A train derailment caused a huge fire to erupt in eastern Ohio on Friday night, prompting officials to order many of the town’s residents to evacuate as crews assessed whether the cargo contained toxic material, authorities said.
The risk of injury remained a concern Sunday because of the lingering threat of a potential explosion, officials said.
Roughly 50 cars derailed about 9 p.m. Friday in East Palestine, Ohio, which has 4,700 residents and is about 50 miles northwest of Pittsburgh.
On Saturday, local and federal officials and Norfolk Southern, the rail operator, were still investigating the cause of the derailment, which led to a fire that swept much of the town in smoke and cast a red glow over homes in the area overnight.
Gov. Mike DeWine of Ohio issued an urgent evacuation notice Sunday night to more than 500 people who had previously declined to leave their homes and were within a 1 mile radius of the derailment site.
“Within the last two hours, a drastic temperature change has taken place in a rail car, and there is now the potential of a catastrophic tanker failure which could cause an explosion with the potential of deadly shrapnel traveling up to a mile,” DeWine said in a statement.
“Those with children in their homes who decline to evacuate may be subject to arrest,” DeWine added.
There were no reports of injuries or deaths, Trent Conaway, the mayor of East Palestine, said at a news conference Saturday. But 1,500 to 2,000 residents had been asked to evacuate the area near the derailment, officials said.
Videos and photos of the fire showed smoke swelling up in the night as emergency vehicles rushed to the site. On Saturday morning, some train cars continued to burn, putting out gray puffs across East Palestine. Officials said there had been several explosions, including some Saturday morning.
It was not immediately clear how many train cars caught fire.
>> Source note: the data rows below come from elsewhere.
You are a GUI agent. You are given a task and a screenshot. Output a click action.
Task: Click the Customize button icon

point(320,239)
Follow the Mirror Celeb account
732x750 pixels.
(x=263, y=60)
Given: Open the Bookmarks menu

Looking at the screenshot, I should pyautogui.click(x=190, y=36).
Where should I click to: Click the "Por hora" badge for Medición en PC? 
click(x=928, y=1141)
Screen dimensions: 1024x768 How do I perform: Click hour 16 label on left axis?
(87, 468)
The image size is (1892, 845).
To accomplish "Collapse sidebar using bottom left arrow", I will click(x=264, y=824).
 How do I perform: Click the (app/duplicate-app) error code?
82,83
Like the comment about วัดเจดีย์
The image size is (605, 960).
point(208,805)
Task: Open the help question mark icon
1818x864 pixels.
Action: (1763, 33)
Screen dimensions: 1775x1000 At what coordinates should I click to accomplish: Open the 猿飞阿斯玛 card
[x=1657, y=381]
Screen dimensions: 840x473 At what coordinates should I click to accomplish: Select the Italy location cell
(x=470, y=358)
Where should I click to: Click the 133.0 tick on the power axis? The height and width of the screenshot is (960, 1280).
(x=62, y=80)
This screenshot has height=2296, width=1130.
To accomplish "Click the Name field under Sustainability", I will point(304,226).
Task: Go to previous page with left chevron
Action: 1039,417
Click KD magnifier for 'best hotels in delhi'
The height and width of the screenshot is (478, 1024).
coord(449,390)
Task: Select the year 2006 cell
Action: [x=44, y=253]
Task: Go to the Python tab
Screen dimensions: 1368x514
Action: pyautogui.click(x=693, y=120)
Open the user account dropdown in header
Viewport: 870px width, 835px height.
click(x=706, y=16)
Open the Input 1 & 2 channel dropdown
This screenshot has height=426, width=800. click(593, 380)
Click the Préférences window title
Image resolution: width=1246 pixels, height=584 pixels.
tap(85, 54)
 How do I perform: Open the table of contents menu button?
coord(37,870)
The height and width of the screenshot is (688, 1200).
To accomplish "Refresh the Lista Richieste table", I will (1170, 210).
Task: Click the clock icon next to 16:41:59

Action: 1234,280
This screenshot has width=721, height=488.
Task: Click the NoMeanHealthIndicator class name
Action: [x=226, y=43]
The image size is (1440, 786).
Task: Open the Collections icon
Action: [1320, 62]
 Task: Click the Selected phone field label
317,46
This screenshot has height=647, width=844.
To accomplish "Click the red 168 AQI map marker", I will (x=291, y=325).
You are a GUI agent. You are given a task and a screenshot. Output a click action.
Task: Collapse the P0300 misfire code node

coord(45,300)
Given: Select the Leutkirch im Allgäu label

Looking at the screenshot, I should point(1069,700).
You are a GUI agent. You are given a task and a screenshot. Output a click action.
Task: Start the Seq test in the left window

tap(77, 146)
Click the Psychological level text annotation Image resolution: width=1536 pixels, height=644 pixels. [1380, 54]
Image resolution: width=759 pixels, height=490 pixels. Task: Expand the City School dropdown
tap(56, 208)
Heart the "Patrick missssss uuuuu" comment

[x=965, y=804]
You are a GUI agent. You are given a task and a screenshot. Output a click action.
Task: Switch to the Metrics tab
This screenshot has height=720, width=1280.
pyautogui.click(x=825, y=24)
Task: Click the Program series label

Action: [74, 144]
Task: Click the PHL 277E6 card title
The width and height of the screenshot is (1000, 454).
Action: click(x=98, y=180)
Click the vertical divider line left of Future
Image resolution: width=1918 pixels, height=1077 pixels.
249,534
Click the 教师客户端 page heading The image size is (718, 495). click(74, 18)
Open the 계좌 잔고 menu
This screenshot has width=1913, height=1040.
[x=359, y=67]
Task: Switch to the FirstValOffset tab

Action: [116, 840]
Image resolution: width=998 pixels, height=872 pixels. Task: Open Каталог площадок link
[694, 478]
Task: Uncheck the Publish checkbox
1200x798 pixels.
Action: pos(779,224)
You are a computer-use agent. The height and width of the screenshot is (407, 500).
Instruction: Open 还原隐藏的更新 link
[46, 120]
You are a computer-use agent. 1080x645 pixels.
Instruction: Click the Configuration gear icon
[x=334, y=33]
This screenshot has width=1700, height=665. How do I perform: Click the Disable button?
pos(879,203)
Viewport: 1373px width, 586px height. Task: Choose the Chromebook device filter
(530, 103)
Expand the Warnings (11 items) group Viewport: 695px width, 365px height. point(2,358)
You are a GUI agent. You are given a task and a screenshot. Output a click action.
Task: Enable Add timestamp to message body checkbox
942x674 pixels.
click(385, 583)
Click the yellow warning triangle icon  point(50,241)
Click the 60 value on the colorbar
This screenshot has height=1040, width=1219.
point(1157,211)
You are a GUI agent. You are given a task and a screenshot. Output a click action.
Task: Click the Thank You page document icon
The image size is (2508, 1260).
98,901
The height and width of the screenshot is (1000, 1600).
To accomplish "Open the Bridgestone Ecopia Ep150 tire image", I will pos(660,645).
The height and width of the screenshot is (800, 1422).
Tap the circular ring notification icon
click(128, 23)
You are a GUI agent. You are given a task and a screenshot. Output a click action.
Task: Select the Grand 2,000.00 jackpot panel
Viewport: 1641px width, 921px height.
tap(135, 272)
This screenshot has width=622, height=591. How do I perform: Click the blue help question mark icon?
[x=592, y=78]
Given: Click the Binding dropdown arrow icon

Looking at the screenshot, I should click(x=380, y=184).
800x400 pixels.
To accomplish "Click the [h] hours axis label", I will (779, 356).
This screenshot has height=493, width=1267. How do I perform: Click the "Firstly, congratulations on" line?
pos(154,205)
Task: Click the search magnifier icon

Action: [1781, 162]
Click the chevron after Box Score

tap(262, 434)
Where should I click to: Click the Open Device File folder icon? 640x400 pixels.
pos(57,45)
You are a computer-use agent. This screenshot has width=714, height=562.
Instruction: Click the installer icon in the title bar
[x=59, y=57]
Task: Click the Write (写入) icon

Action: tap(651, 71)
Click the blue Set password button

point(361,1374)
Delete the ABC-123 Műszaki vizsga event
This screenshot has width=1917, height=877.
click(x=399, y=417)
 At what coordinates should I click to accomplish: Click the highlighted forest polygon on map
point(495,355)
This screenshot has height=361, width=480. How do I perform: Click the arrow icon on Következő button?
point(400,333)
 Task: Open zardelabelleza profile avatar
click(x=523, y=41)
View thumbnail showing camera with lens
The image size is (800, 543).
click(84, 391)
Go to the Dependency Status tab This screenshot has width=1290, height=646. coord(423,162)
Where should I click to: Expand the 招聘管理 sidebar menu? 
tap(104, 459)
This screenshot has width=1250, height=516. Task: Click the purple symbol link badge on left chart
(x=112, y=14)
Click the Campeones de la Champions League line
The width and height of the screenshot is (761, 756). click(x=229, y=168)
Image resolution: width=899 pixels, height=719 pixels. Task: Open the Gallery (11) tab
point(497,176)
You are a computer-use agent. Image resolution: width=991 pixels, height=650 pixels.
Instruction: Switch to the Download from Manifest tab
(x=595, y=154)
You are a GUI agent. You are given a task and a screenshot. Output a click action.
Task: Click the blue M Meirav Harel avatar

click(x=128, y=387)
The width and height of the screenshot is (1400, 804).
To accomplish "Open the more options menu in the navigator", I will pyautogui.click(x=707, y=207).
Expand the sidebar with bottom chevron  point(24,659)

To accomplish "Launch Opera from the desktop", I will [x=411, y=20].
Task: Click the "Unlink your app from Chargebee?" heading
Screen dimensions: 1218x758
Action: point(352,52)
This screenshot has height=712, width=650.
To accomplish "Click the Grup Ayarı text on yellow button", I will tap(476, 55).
Keith A. Drabick, chief of the East Palestine Fire Department, said Saturday that officials had monitored the air quality and “so far, everything is good.”
But, he added, authorities were still unsure whether the material burning was hazardous. He noted that the train, which had been traveling from Madison, Illinois, to Conway, Pennsylvania, was carrying some material that could be hazardous.
The National Transportation Safety Board was investigating the incident.